** Begin Extracted material **

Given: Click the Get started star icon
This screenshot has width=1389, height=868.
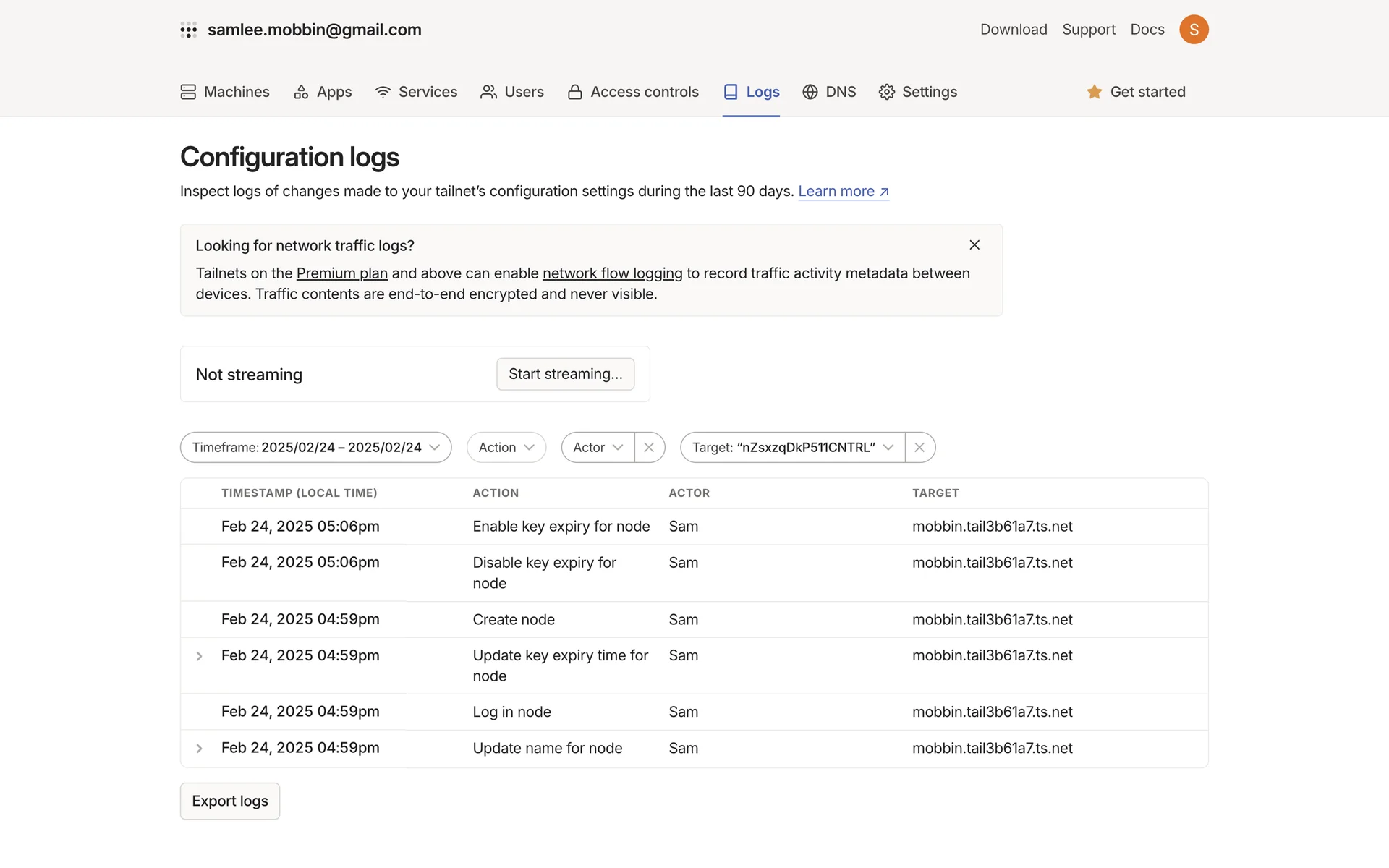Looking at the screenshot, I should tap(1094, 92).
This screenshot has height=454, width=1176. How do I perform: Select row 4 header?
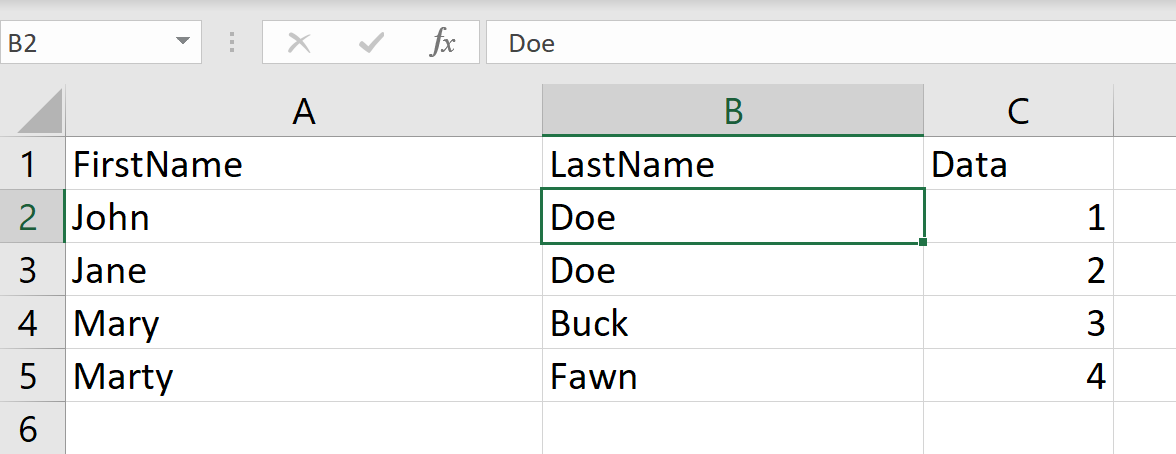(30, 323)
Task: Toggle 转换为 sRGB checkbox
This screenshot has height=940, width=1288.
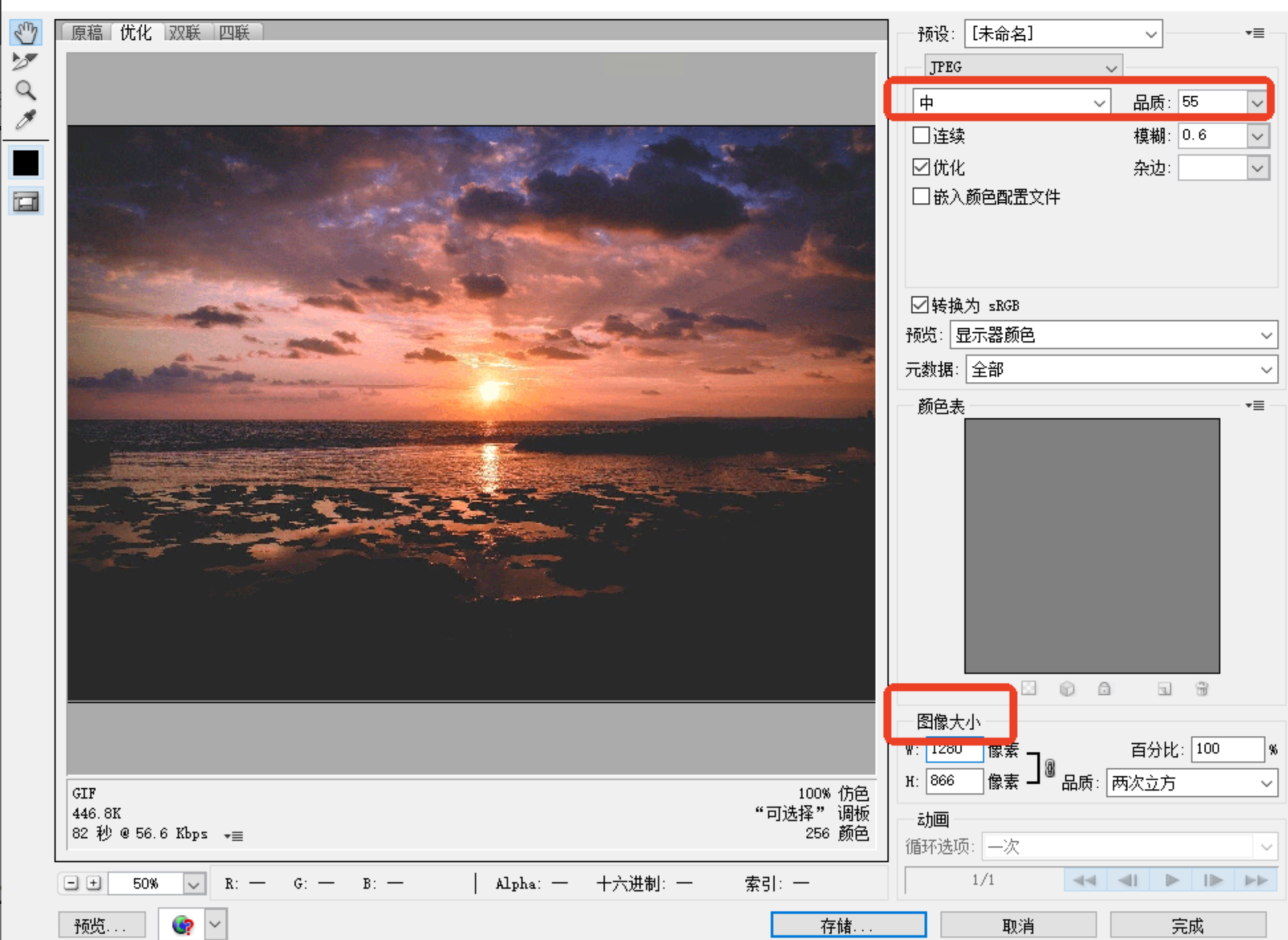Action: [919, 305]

** End Extracted material **
** Begin Extracted material **

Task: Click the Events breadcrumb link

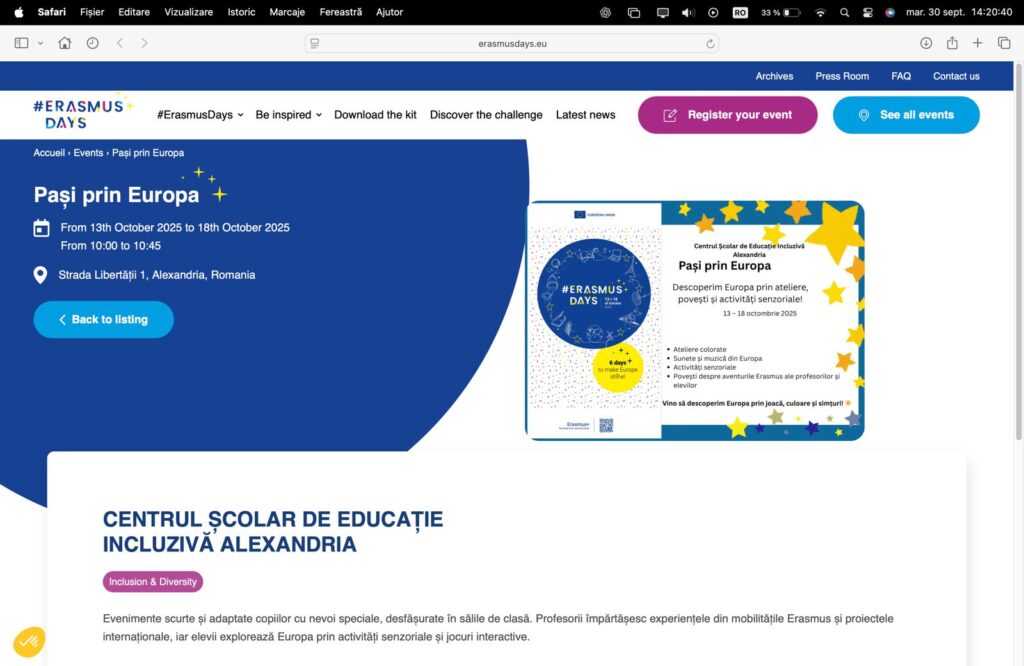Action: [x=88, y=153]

** End Extracted material **

→ **Given problem**
Format the part of the records that opens with the line containing "Given: Click the Get started star icon" and closes with the line containing "Action: [919, 305]" as a Markdown table with the columns Row and Line. Include both of those lines, skip any blank lines, and leave the pictures out.

→ **Response to the task**
| Row | Line |
|---|---|
| 1 | Given: Click the Get started star icon |
| 2 | This screenshot has width=1389, height=868. |
| 3 | Looking at the screenshot, I should tap(1094, 92). |
| 4 | This screenshot has height=454, width=1176. How do I perform: Select row 4 header? |
| 5 | (30, 323) |
| 6 | Task: Toggle 转换为 sRGB checkbox |
| 7 | This screenshot has height=940, width=1288. |
| 8 | Action: [919, 305] |